そして今すぐ飛び出して彼女の部屋に忍び込みたくなった。
弱っている時に、傍に居てやれない事がひどくもどかしい。
俺は口が上手く無い。もし俺がもっと言葉を上手く操れて、彼女を一発で掬い上げるようなそんな励ましの言葉を送る事が出来たなら―――傍に居なくても彼女の気持ちを明るくする事が可能だったかもしれない。でも現実にはそんな事、口の上手く無い俺には無理だ。だからせめて寄り添って抱き締め、背を擦ってあげられたら良いのに―――そう思った。
一緒に住めたら……。
そんな事を考えたのは、本田の影響かもしれない。
本田のように子供が早く欲しいとまでは考えられないけれど―――仕事人間の俺達が二人の時間をもっと増やして支え合うとしたら、一緒に住んだ方が良いのでは?と言う考えが焼き上がったトーストがポップアップされるように、ポンと浮かんだ。

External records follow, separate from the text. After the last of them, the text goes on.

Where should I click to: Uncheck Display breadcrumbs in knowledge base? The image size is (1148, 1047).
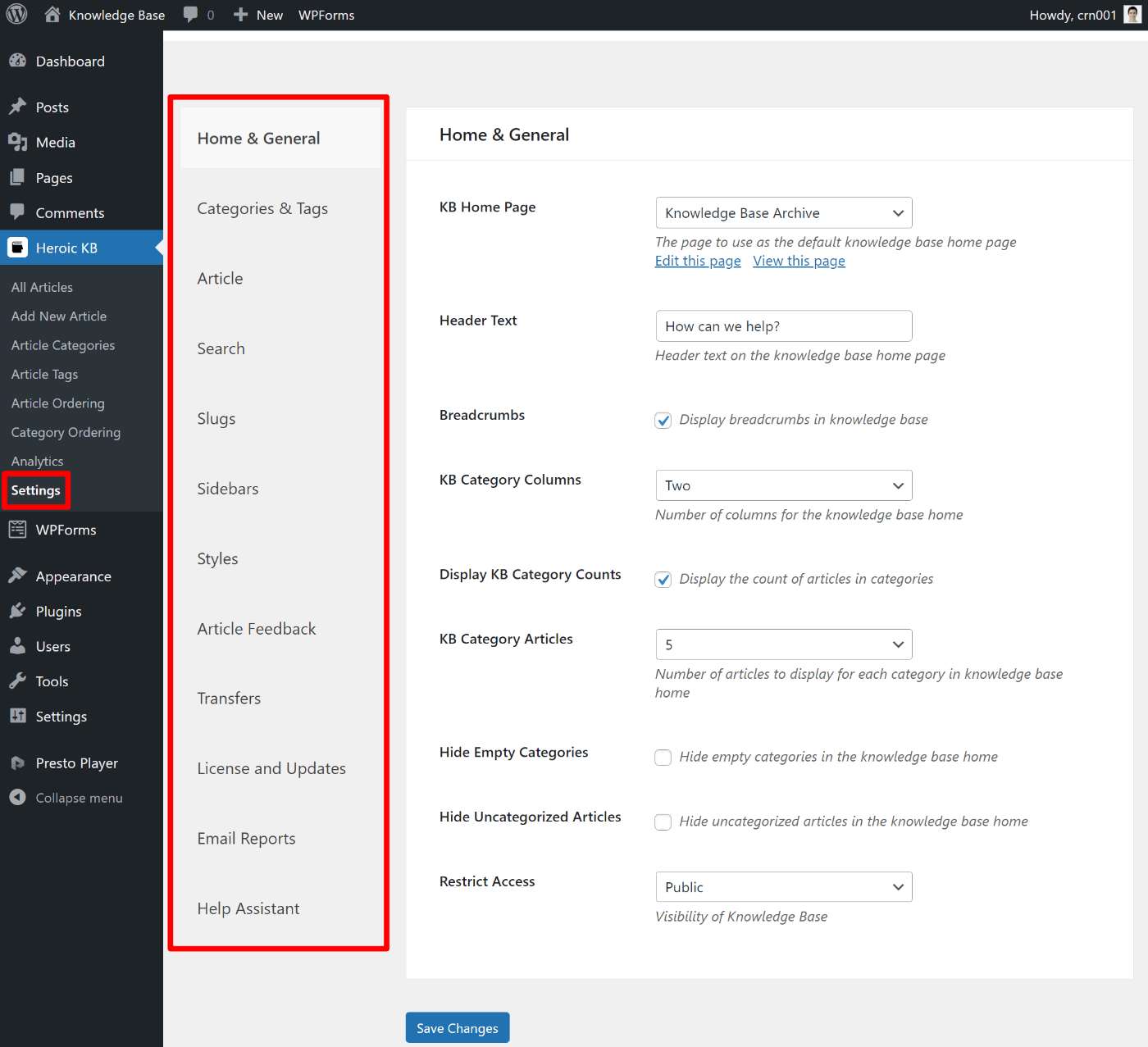pos(663,421)
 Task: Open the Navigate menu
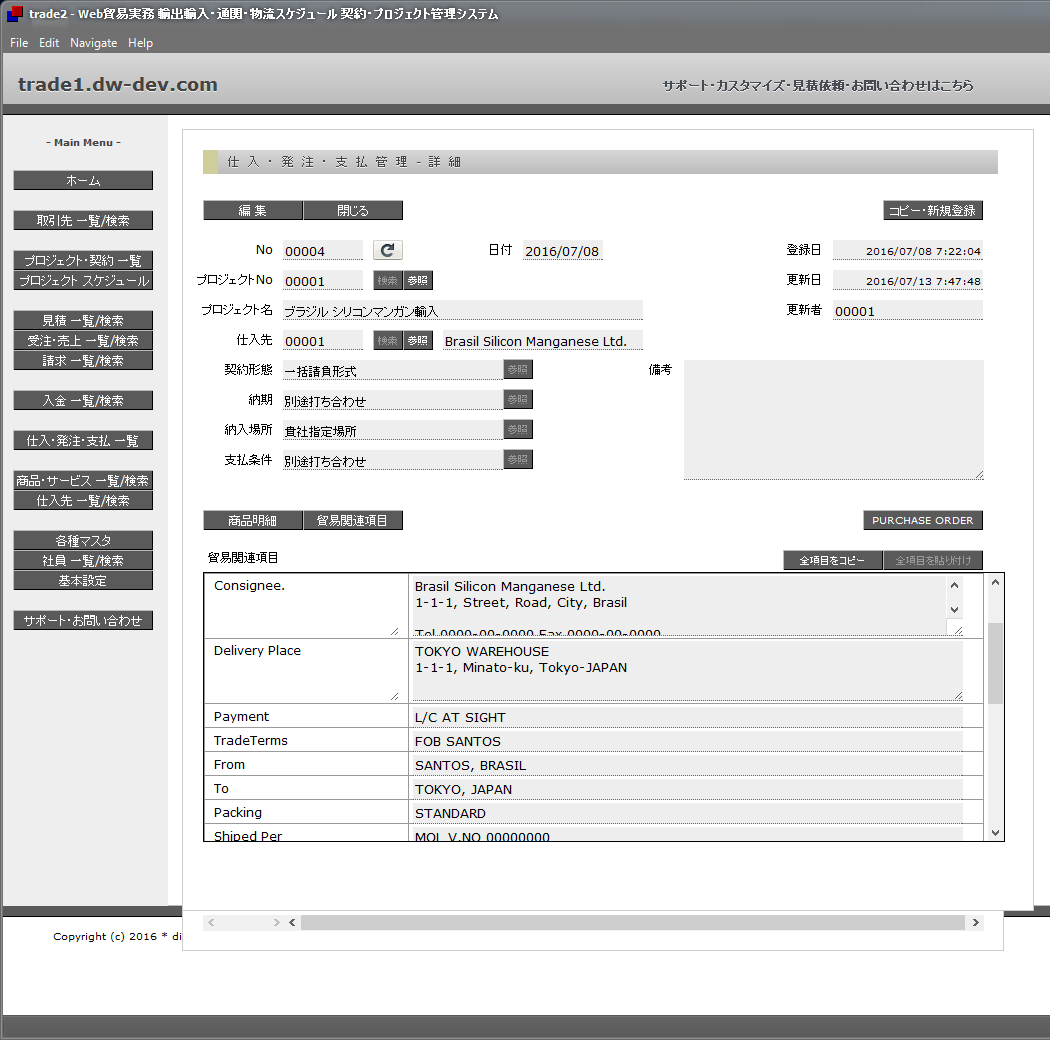click(x=93, y=43)
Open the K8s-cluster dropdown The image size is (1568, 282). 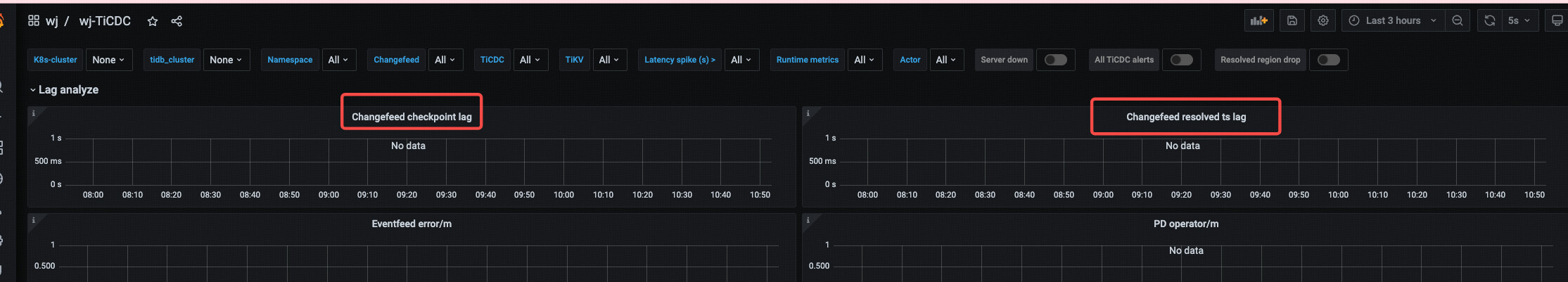[x=108, y=60]
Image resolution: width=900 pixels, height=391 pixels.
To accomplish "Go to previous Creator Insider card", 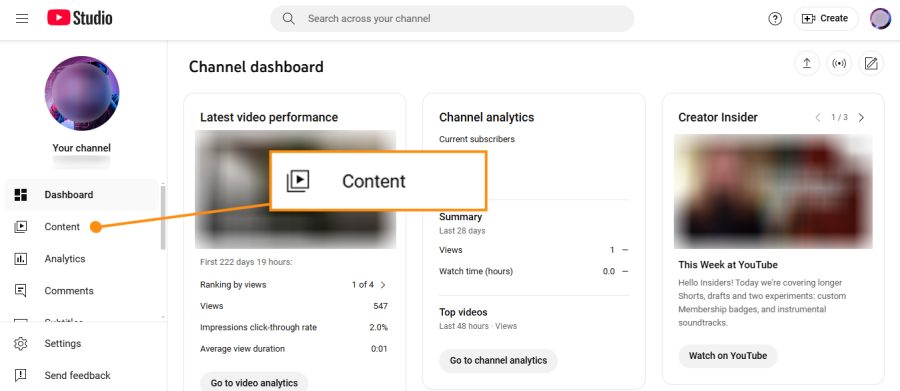I will click(817, 117).

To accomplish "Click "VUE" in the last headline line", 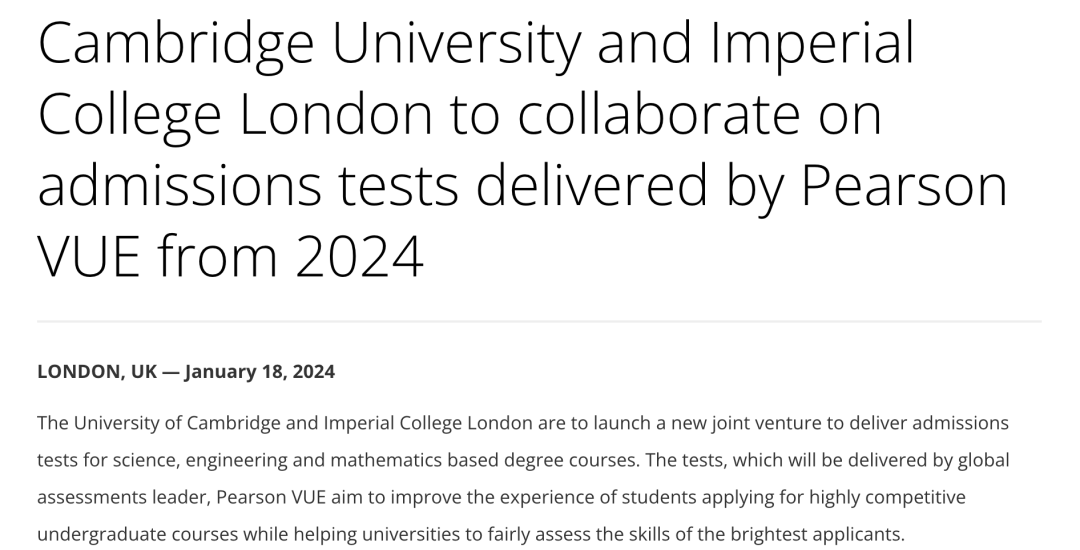I will [89, 257].
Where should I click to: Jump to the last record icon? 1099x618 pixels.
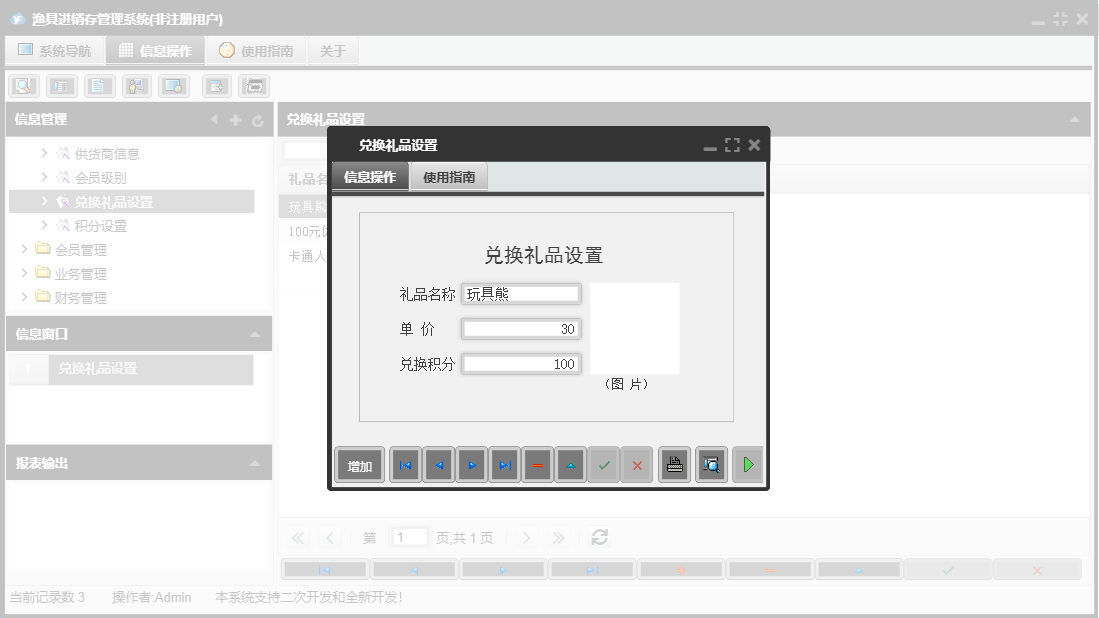coord(504,464)
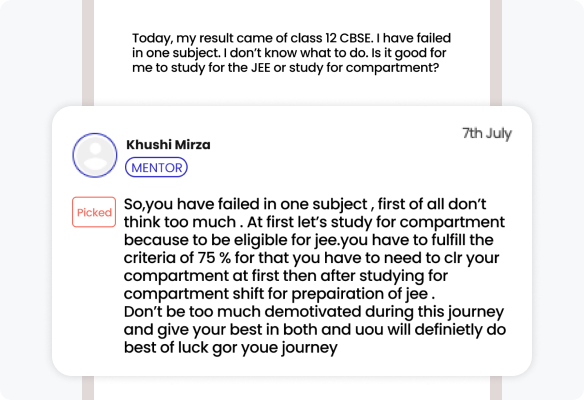Click the left vertical gray bar
The image size is (584, 400).
88,52
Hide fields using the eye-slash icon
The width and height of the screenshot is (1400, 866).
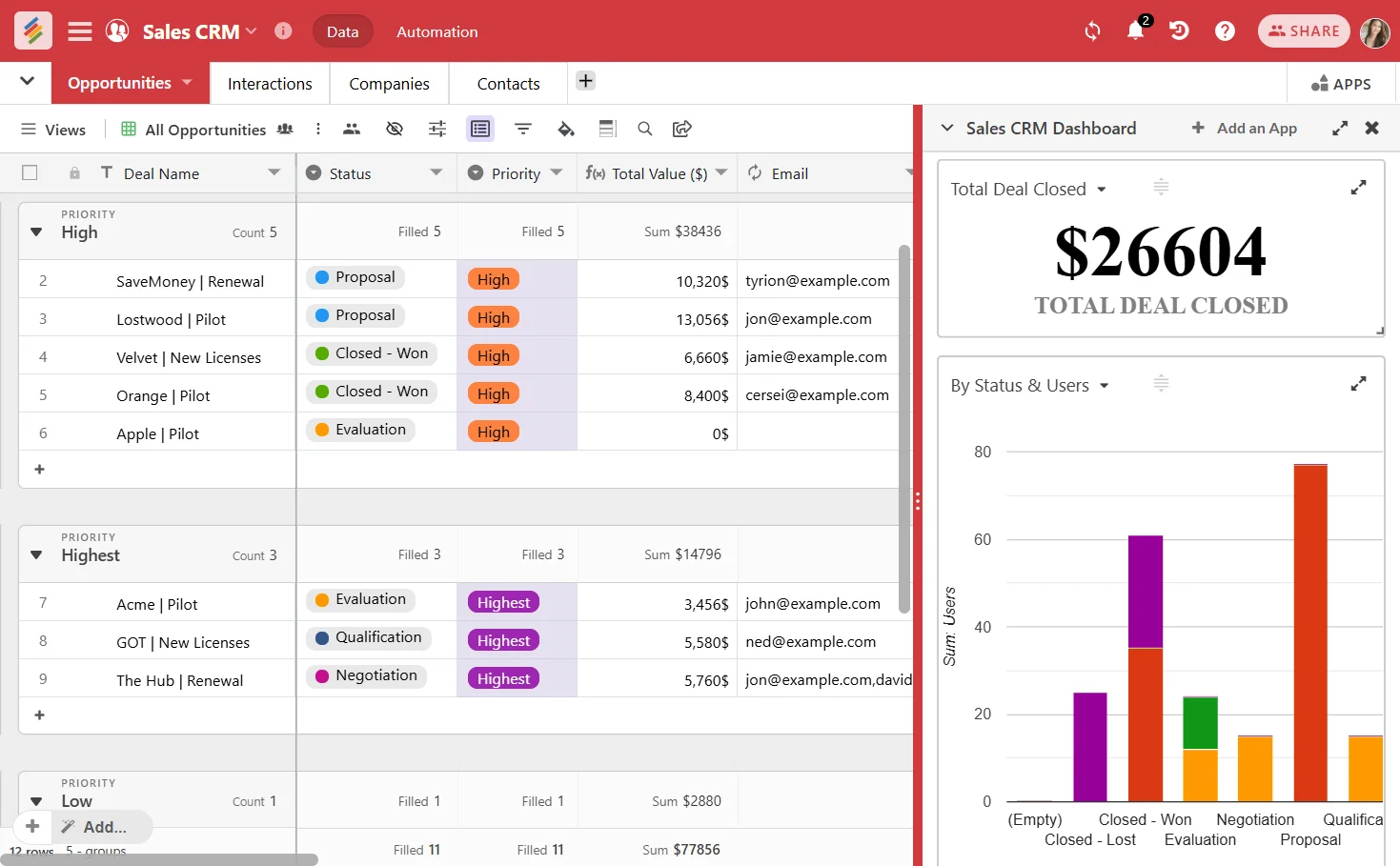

同じ職場にこのまま二人で残るなら、同棲して変に勘繰られるよりいっそ結婚して籍を入れてしまった方が都合が良い。どうせ総合技術職の俺と数年前に出来た子会社に出向しているグラウンドスタッフの彼女とでは、同じ職場になりようがない。だから稀にある整備士同士の結婚みたいに職場を離すための異動を心配する必要は無い筈だ。
彼女がその台詞をどのくらい本気で言っているのかは分らないが―――もし綾乃が仕事を辞めると言うならいっそ寿退社にしてしまっても良いのじゃないだろうか。
いや、それは性格的に流石に嫌がりそうだな……例えば彼女が転職すると言うのなら、仕事が決まってから結婚した方が良いだろうか?あまり周りに気を使わなくても良いし……それに本気で転職を考えているのなら、事前に結婚する事は就活に不利に働くかもしれない。
『「……」』
考え事に沈んでいた所為か、再び沈黙が続いた。
それを気まずげに破ったのは、やはり綾乃の方だった。
『あっほら!清子が転職活動始めたって言ったでしょ、私もそうしよっかなぁ……グラホって先の見えない仕事だしさぁ。ホラ、河合さんみたいな若い子に言わせると”オバサン”って言われる年齢だし?いつも辞めよっかなって、頭の端で考えてはいたし』
『いつも考えていた』なんて、とって付けたような言い方が引っ掛かった。
どうしても本気で言っているようには思えない。それとも表面上は強がっているが、つい本音を漏らしてしまうほど、堪えていると言う事なのだろうか……?
「……本気で言ってるのか?」
少し苛立ちが混じったのは、綾乃に対してじゃない。
いや本音を言うと―――少しは綾乃にも感じていると言えるかもしれない。
大事な彼女を『オバサン』と言われて怒らない男がいるだろうか。
そして彼女自身が、例え冗談でもそれを真に受けて自分を卑下するような言い方をしたのが気に食わない。俺の大事にしまっておいた宝物を―――勝手に奪われ踏みにじられたかのように感じてしまう。
その訓練生連中に人気があるという『河合』がどんな顔をしてるか知らないが、綾乃が『オバサン』なのでは無い。間違いなくその『河合』って奴の方が子供で―――『ケツの青いガキ』なだけだ。
完全に嫉妬だろう。
素の綾乃はごく普通の感情豊かな、少し惚けた感じのする若い女だが―――仕事場で姿勢を正し、柔らかな笑顔で客に接する綾乃はハッキリ言って美人だ。いや贔屓目もあるので言い過ぎかもしれないが、雰囲気美人と言うか―――何と言うか彼女はとてもそこで、輝いて見えるのだ。
以前体調を崩した時無理をしていないか心配になり、休暇中に彼女の職場であるカウンターを遠目に訪ねた事がある。
すぐにその場を去ったし、その後も彼女にはそんな事があったとは一言も伝えていないのだが。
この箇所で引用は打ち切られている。